Paris. Mia, traductrice en russe, vient d’intervenir à France Culture. Elle retrouve son compagnon pour dîner. Un repas vite écouté, car celui-ci, chef de service à l’hôpital, est appelé en urgence. Après un orage, elle s’installe dans un café. Mais lorsqu’elle revient des toilettes, des tirs éclatent soudain. Elle n’en réchappera qu’en se faisant passer pour morte. Trois mois plus tard, revenue à Paris, elle est pressée que la cicatrice qu’elle porte, puisse rapidement faire l’objet d’une chirurgie plastique. Mais il lui faudra encore attendre sept longs mois pour cela…

Revoir Paris film movie

"Revoir Paris" est un récit de retour à la vie, absolument saisissant, évoquant les attentats du 13 novembre 2015 à Paris, sans pour autant citer de lieu ou de date précise. Mia, traductrice, revient à Paris, trois mois après avoir été coincée dans un café par des terroristes armés. Elle a eu de la chance et sans doute les bons réflexes, ce qui lui a permis de survivre. Elle est d’ailleurs en apparence pressée, elle voudrait bien « passer à autre chose », voyant la chirurgie plastique comme la dernière étape d’une reconstruction physique qui se fait attendre, comme si on pouvait effacer ainsi une blessure qui n’est pas qu’en surface. Et c’est justement sa reconstruction morale qui va ici intéresser Alice Winocour, l’auteure de "Augustine", "Proxima" et "Maryland".

Repassant devant le café où a eu lieu l’attaque, elle va entrouvrir malgré elle la porte d’une mémoire qui s’est brouillée, avant de découvrir qu’une association se réunit régulièrement sur les lieux, aidant ainsi chacun à faire le deuil ou à reconstituer le cours des événements. Par petites touches, le scénario d’Alice Winocour, d’un incroyable tact, construit des parallèles entre le moment présent et des bribes du passé (un gâteau d’anniversaire qui rappelle la table voisine…) puis vient évoquer les souvenirs des autres ceoncernant cette nuit, la fille comme le mari, avant de s’intéresser par vagues, aux victimes. Pour questionner la manière dont chacun aurait réagi dans la même situation, renvoyant ainsi le spectateur à sa propre potentielle lâcheté, ou simplement à sa priorité naturellement donnée à sa propre vie, elle met face à son personnage une femme qui affirme savoir ce qu’elle a fait ce soir-là, un touriste australien qu’elle a embrassé pensant que c’était leurs derniers instants, mais aussi un cuisinier qui l’aurait aidée. Trois éléments autour desquels commencer à reconstruire une chronologie, d’un moment traumatique que le cerveau a occulté, sans doute par défense.

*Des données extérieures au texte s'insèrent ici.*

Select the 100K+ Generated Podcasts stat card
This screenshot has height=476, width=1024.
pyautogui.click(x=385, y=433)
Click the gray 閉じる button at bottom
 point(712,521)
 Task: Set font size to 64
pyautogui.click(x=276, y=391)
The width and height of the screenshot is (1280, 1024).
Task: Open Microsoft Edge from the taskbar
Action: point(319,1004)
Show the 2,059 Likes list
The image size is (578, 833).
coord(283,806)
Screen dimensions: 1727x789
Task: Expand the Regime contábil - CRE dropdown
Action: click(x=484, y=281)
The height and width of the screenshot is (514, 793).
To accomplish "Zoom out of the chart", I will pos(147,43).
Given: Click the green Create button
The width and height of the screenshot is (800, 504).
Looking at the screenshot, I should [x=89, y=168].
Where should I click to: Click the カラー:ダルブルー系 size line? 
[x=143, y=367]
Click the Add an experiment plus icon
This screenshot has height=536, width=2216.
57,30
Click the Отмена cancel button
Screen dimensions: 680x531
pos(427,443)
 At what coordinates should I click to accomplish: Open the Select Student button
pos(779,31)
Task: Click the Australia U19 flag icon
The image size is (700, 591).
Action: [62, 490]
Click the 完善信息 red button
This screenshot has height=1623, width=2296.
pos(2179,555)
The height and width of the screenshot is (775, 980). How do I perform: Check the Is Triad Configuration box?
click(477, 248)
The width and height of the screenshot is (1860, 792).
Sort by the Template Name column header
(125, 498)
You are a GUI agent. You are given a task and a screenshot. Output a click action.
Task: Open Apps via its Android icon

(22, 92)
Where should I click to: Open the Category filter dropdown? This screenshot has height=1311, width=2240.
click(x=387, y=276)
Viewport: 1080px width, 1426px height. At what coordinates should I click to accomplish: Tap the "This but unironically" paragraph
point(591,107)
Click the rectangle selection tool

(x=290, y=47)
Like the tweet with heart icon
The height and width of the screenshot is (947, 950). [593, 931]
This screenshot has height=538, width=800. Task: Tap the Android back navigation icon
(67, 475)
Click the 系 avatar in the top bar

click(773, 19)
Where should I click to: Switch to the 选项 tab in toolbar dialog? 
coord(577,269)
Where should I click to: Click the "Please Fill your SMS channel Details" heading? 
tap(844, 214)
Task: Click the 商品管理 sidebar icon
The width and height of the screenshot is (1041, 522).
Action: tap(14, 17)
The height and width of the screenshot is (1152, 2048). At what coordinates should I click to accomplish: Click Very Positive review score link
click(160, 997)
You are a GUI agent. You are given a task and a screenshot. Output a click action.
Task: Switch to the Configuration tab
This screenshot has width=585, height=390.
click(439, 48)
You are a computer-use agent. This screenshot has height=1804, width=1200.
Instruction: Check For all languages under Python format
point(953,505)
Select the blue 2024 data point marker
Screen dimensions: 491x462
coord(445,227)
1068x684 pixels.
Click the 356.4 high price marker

Parmi les quelques films déjà présentés en festivals et traitant des attentats de novembre 2015 ("Un año, una noche" à Berlin autour du Bataclan, "Novembre" à Cannes autour de la traque des terroristes), "Revoir Paris", passé par la Quinzaine des réalisateurs, se distingue nettement par ses multiples niveaux de lecture et l’émotion qui affleure en quasi permanence. Le formidable scénario d’Alice Winocour concrétise non seulement la solitude des victimes, mais aussi le besoin de verbaliser ces événements, afin de pouvoir avancer. Il place ainsi aux côtés de son personnage principal, un homme esquinté physiquement, interprété avec douceur par Benoît Magimel. Mais au-delà, elle aborde l’envahissement du quotidien par la peur, l’impossibilité pour les proches d’aider, créant ici des tensions avec le compagnon comme avec leur fille, ceci tout en évitant toute stigmatisation et en soulignant habilement le rôle des migrants dans l’économie française. Un film d’une intelligence rare, que porte également sur ses épaules une Virginie Efira plus vivante et vibrante que jamais, composant derrière une façade ébranlée, une femme d’une volonté et d’une force impressionnante.